De fil en aiguille, son médecin traitant lui prescrit des anti-dépresseurs, et des anxiolytiques à prendre ponctuellement si nécessaire, et l'oriente vers un psychiatre pour un suivi plus précis.
Quand il est arrêté "pour de bon", un mois qui sera prolongé pendant trois mois, au début, son corps lâche et il dort : c'est presque angoissant pour lui de ne rien faire, de ne pas se sentir actif, utile … et pourtant il sent désormais la fatigue, il sait qu'il a besoin de ce repos.
Je l'invite aussi à faire de l'exercice, à sortir, profiter de la nature … même en ville, il y a des parcs ! Il réinvestit des activités sportives qu'il apprécie et qu'il avait arrêtées par manque de temps : son corps retrouve progressivement son équilibre.
Dans nos séances, il prend conscience de la pression qu'il se met lui-même, au delà des exigences de son management … son perfectionnisme l'amène à vouloir tout faire et avec un tel niveau de qualité que la tâche est sans fin.
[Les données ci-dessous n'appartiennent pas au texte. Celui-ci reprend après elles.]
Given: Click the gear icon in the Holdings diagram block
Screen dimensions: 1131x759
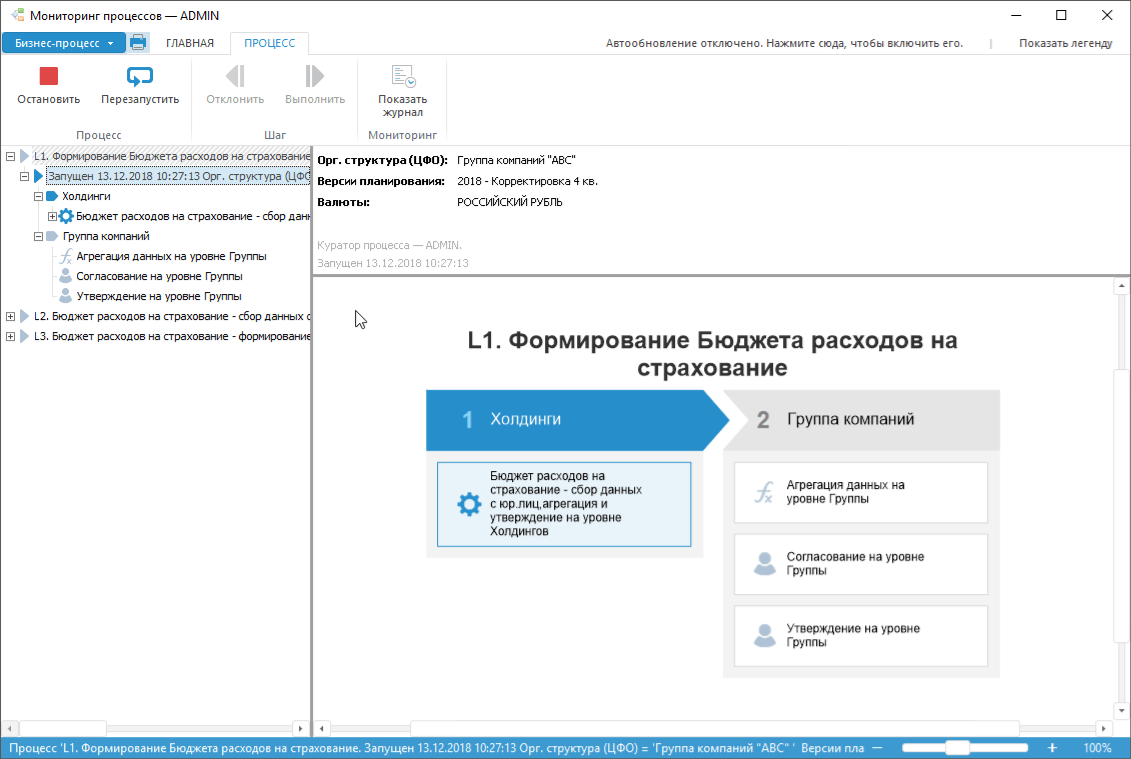Looking at the screenshot, I should 468,504.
En plus il a parfois du mal à déléguer : "ils ne savent pas bien faire … je perds encore plus de temps à corriger…"
Il nous faudra du temps pour comprendre ce qui l'amène à être aussi exigeant avec lui-même et les autres, les petites voix qui entrent en jeu dans ce moments là, le Parent interne quasi tyrannique et l'Enfant qui cherche à le satisfaire et se vit comme perpétuellement insuffisant. Après qu'il a repris le travail, nous continuons d'identifier les situations qui peuvent relancer cette "machine infernale".
Peu à peu son état du moi Parent peut lâcher de son besoin de contrôle et laisser plus de liberté à l'Enfant. Nous restons attentifs et nous continuons d'explorer son histoire : les blessures dont il a souffert, enfant, le manque de confiance en lui dont il souffre.
La toute petite enfance, l'enfance, l'adolescence, les études, les premières expériences professionnelles … il y a tellement de situations qui nous façonnent peu à peu.
Plus elles sont anciennes, plus elles sont inscrites dans le corps et cela prend du temps pour pouvoir saisir ce qui se joue, comment cela vient impacter le présent. Il s'agit aussi de faire de la place aux blessures anciennes pour qu'elles puissent guérir, d'entendre la souffrance du passé, ce qui a tant manqué à l'enfant, l'adolescent que nous étions …
C'est le travail thérapeutique qui permet de réinvestir la vie professionnelle de façon renouvelée, libérée de l'influence de ces parties blessées, désormais apaisées, en nous.